* _抽出テキスト_
白井 僕の休みが2カ月目に入る頃に、母親の癌が発覚したんです。すぐに手術をしたのですが、手術後に双極性障害を発症してしまって。今度は母親が「ケアされる人」になってしまったんです。双極性障害の診断を受けたのがちょうど僕の休みが残り1カ月を切る頃でした。

「自分は大切にしてもらった記憶がほとんどないのに、なんで僕は…」

――お母さんはどんな様子だったのですか。

白井 躁状態の時は深夜でも早朝でも「良いこと思いついた」と電話をかけてきて、「私が働けば1億ぐらいすぐに稼げるから、ここに障害者用の施設を作るの!」とまくしたてるんです。そのまま業者さんに連絡しようとするくらい激しい躁状態で、なだめるのが大変でした。

 言動から、兄や障害者への執着に近い愛情をあらためて目の当たりにした瞬間でもありました。

――話を聞いてあげるだけでも負荷が大きそうです。

* _データ抜粋_
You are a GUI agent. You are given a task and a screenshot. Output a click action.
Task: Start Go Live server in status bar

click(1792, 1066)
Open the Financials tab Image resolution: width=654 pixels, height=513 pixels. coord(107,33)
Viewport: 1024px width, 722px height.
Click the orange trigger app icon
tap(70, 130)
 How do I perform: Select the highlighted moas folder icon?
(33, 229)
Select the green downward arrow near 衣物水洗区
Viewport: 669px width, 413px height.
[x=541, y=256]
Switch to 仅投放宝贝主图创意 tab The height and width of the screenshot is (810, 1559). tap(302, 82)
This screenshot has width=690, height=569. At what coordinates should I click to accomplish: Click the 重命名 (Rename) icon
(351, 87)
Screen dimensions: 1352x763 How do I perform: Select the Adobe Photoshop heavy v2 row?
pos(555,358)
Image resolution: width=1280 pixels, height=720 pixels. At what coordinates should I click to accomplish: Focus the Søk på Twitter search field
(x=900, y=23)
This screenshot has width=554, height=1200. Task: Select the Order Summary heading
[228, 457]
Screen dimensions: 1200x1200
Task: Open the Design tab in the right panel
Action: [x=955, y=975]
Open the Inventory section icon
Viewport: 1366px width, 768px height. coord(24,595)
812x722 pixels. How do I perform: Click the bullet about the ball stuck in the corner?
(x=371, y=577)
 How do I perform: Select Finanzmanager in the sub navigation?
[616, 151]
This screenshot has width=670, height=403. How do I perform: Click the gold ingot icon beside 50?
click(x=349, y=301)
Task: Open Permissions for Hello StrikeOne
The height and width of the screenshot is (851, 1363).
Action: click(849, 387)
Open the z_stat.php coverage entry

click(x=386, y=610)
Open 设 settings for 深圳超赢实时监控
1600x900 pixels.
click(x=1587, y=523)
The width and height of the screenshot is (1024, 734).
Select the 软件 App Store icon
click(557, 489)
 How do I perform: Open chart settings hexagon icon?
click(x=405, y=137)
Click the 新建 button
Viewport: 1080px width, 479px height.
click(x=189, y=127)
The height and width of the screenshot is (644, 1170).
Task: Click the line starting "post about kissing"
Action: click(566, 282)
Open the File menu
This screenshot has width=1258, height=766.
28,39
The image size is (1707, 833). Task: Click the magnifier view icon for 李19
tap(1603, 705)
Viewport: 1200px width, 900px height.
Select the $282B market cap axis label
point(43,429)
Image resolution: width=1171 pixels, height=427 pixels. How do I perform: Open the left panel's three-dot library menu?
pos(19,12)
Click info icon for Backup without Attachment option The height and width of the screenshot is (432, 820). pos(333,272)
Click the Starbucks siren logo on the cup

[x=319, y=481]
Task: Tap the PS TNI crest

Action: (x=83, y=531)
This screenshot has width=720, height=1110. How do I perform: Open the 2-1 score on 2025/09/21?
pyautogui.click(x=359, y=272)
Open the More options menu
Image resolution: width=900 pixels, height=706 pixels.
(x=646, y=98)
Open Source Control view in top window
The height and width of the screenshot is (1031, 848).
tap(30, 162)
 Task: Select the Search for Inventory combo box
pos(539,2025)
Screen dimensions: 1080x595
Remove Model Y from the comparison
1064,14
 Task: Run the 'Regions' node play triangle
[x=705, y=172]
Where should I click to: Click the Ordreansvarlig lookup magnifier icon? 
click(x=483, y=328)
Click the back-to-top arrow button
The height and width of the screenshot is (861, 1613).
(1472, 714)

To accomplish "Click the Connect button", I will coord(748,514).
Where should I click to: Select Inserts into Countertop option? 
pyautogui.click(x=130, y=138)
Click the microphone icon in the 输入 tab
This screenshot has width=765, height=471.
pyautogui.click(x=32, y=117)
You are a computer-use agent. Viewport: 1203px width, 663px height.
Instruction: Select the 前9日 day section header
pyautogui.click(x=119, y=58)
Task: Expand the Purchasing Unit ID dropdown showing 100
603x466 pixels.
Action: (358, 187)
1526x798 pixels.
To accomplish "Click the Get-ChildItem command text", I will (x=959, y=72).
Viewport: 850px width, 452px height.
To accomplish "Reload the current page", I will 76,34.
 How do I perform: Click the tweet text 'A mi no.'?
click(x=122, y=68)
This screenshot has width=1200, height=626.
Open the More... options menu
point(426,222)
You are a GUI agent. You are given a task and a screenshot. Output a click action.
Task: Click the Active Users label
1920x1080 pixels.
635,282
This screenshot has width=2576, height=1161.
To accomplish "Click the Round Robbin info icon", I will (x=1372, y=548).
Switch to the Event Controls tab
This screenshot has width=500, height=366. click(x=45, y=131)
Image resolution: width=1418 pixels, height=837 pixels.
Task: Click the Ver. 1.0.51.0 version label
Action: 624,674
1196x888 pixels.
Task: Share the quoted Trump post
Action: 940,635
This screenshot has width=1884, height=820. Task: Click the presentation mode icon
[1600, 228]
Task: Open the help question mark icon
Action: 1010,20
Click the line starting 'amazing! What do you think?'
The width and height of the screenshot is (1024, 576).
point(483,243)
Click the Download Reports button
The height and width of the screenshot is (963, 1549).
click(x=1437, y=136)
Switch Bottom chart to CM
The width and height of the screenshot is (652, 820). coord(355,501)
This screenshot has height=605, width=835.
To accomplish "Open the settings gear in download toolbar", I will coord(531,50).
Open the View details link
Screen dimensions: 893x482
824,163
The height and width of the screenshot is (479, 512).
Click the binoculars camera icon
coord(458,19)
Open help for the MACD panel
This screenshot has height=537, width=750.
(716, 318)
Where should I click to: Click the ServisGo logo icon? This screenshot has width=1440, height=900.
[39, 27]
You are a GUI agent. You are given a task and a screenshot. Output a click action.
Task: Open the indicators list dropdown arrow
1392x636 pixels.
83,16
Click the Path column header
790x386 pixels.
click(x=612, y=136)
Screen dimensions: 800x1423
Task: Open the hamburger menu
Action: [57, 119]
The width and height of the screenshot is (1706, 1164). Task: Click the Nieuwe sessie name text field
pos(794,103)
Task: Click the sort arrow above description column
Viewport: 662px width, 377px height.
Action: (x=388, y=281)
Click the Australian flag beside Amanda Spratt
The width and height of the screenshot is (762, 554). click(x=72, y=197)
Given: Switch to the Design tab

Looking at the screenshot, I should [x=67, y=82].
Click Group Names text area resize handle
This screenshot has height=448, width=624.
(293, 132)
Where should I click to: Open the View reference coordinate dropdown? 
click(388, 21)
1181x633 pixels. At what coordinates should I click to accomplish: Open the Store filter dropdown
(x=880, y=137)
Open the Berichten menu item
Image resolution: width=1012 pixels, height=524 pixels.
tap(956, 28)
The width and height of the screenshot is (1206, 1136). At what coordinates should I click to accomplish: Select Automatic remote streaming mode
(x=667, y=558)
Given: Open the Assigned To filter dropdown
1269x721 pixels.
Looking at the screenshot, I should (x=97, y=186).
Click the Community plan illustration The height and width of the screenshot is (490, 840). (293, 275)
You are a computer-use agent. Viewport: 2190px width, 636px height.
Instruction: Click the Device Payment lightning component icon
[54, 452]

* _作業内容_
抽出テキストの「白井 躁状態の時は深夜でも早」から「りにした瞬間でもありました。」までを、両端の語句も含めて一字も変えずに書き写してください。

* _演習の解答_
白井 躁状態の時は深夜でも早朝でも「良いこと思いついた」と電話をかけてきて、「私が働けば1億ぐらいすぐに稼げるから、ここに障害者用の施設を作るの!」とまくしたてるんです。そのまま業者さんに連絡しようとするくらい激しい躁状態で、なだめるのが大変でした。

 言動から、兄や障害者への執着に近い愛情をあらためて目の当たりにした瞬間でもありました。